In an overgrown area of a cemetery across from the still-restive
slum of Denham Town, the stench of decaying bodies hung in the air
Friday. At least 11 roughhewn wooden coffins contained corpses,
parts of their bodies exposed to buzzing black flies.
Ellington said 15 “badly decomposed” bodies of civilians shot
during the security offensive were taken to the May Pen cemetery by
overwhelmed undertakers at local funeral homes.
“The undertakers told us they could not take them into storage,”
Ellington said, stressing that photographs of the dead would be
posted in the restive slums so relatives can identify missing
relatives. He said police had “no interest whatsoever to bury
bodies in secret.”
Numerous local people said they were convinced many more slum
dwellers were killed than authorities have reported.
One Tivoli Gardens woman told Associated Press reporters that
she and her two children hid in their apartment as soldiers and
police swarmed the complex Tuesday, shouting for everyone to come
out into the open. When the family ignored the warning, she said, a
soldier shot through the locked door, and the fragmented bullet hit
her left leg.
“There are innocent people that were dying,” said the
49-year-old woman, showing her wound as she recovered at a
relative’s house outside Kingston. “They fire the shot that hit me
through the door! They didn’t know if there was a child right
there. I’m afraid of them right now, I’m afraid of them.”
The police commissioner said Friday that two women had been
killed in the Tivoli Gardens fighting, but the tally could not be
independently confirmed. He said everyone else killed during the
raid were men. He also said several gunmen “were dressed as
females” seeking to avoid getting shot.
“We have heard allegations of misconduct. We are determined to
investigate every one of them,” Ellington told reporters at a
Jamaican army base, where a military commander also vowed to take
action if there were extrajudicial killings.

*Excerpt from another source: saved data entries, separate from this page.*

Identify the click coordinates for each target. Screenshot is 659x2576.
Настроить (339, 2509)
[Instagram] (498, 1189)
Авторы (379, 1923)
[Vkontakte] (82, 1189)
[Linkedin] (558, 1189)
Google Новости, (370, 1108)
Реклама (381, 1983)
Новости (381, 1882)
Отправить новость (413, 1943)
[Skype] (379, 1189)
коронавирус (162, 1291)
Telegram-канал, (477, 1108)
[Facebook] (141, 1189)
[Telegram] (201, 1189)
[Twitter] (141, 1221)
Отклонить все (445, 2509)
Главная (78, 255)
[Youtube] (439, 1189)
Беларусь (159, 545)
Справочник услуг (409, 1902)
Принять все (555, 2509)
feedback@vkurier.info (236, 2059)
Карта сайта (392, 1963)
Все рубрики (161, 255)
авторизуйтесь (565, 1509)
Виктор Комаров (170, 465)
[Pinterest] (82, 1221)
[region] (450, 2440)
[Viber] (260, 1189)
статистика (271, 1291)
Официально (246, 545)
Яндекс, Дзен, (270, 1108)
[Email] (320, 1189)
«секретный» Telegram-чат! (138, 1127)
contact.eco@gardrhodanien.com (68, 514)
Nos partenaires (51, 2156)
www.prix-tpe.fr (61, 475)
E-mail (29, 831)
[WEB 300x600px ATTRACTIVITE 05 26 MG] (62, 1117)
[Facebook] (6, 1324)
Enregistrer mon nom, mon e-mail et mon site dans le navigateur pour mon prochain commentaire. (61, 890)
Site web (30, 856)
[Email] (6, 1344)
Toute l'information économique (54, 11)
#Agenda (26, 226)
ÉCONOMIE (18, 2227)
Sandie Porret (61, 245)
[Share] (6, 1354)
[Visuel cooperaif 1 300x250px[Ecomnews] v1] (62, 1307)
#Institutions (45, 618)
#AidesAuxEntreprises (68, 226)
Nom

Information Minister Daryl Vaz has said the government would
conduct an independent investigation into police actions during the
raid. He said Golding’s government was “very concerned” about
allegations of deliberate killings at Coke’s stronghold by security
forces, which have long had a reputation for being indiscriminate
with their weapons.
On Friday, police showed evidence of homemade bombs they said
were found at Tivoli Gardens, some attached to barricades of
concertina wire and trashed cars. Security officials said they had
recovered about two dozen firearms and some 7,000 rounds of
ammunition. They said Coke’s defenders “may have received help from
foreign sources,” but didn’t say who that might have been.